There's nothing like leather to give feel and look of luxury.
When pioneering motorists sat down it was usually on a leather seat - and, a century later, it's still the seating material of choice for discerning car owners.
Leather is one of motoring's more enduring - and durable - materials. Possibly because of that durability and connotations of luxury, leather survived the onslaught of vinyls, fabrics and look-alikes and remains popular not only in expensive Europeans but in relatively modest Japanese and Korean vehicles, albeit the high-spec versions.
Some auto trimmers do excellent business recovering seats in leather when the material is not available from the factory.
Should you join the leather crowd, and is the extra cost worthwhile?
While leather looks great and is easier to clean than fabric, some people complain it can feel hot and sticky in summer, chilly in winter, and doesn't provide grip the way cloth does so you may find yourself sliding about on corners.
However, grip also has a lot to do with seat design so don't just blame the leather if you feel your bum starting to slide while negotiating a tight corner.
Leather can add $2000 to $5000 to the price of a new car. Fortunately, leather-trimmed vehicles often attract a premium on the used market so the added cost may not be entirely lost.
So long as it's cared for properly, leather improves with time and use and can last for many years, the opposite of cloth seats that become worn and tatty.
Although leather was widely used until the 1960s - even Morris Minors had it - sturdy and practical vinyl largely took over, only to then give way to today's excellent fabrics. However, thanks to modern petrochemical science, vinyl has sneaked back in disguise, with softer, natural-grain textures that are almost indistinguishable from "natural" fabrics and which can closely imitate leather or suede, right down to its feel.

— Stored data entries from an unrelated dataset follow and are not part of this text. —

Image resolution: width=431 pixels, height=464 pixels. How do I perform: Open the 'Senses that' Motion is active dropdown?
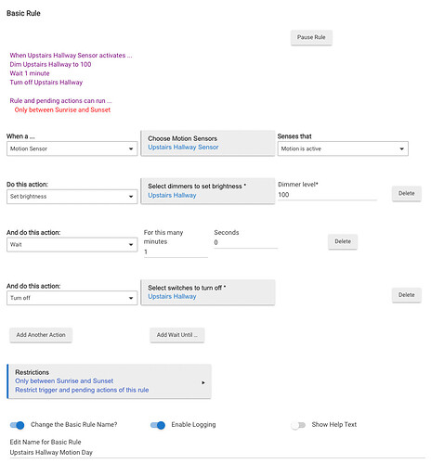point(343,148)
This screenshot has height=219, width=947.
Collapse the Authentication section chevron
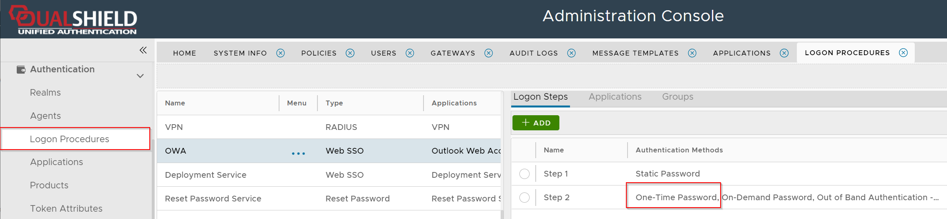tap(140, 76)
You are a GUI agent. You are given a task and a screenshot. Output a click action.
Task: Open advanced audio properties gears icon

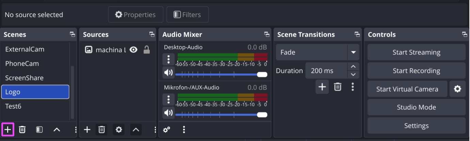pyautogui.click(x=167, y=130)
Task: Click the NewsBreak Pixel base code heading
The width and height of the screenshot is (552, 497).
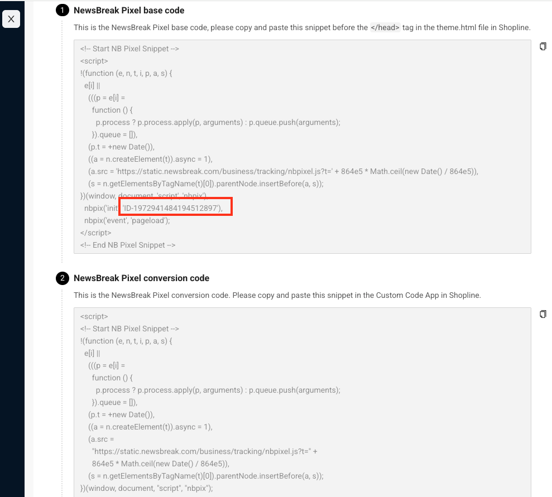Action: tap(129, 11)

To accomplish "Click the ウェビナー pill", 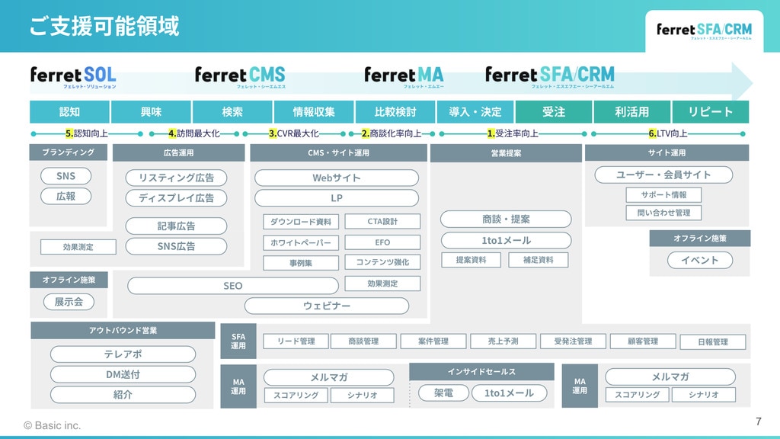I will (x=326, y=306).
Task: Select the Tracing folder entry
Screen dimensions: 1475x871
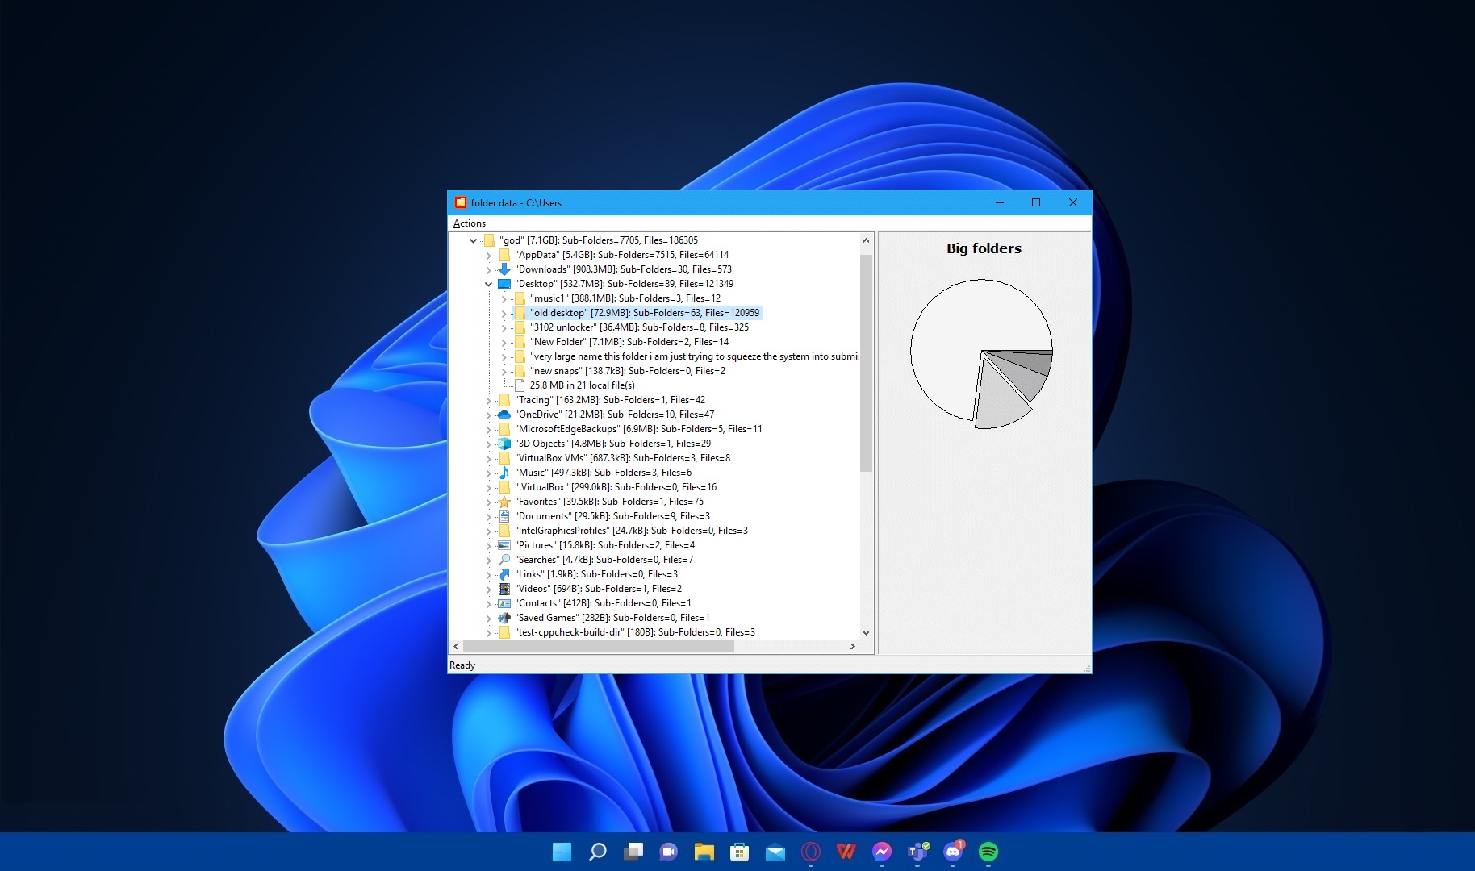Action: tap(610, 400)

One such development is Alcantara, a composite suede-like material developed by a Japanese company, which then set up a joint venture with an Italian chemical firm.
Among car manufacturers using it are Aston Martin, Audi, BMW, Ferrari, Lamborghini, Land Rover, Lexus, Maserati, Mercedes-Benz, Porsche and Subaru.

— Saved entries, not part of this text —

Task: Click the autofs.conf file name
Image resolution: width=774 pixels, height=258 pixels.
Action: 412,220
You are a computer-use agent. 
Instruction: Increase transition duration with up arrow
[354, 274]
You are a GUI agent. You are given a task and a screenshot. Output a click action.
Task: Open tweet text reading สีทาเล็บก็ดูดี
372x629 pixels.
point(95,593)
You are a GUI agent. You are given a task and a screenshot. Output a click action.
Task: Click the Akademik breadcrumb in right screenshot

Some synthetics are so good at imitating leather that you have to be careful when shopping. No vehicle manufacturer sets out to be deceptive about using pretend-leather, but there may be confusion in the used market.
Some manufacturers use their "chemical leather" as a selling point, claiming consistent colour, a lack of creasing or wrinkling, ease of care and lower cost.
One of the benefits of leather, in the eyes of many, is that it's a natural material.
Like our skin, it has pores so breathes naturally and is said to be the only material that adjusts to every body temperature, although those who think leather becomes "hot and sweaty" may find this hard to accept.
Leather seats are also claimed to be particularly hygienic.
Dirt, dust and liquids will not penetrate so it may be advantageous for people with asthma or allergies.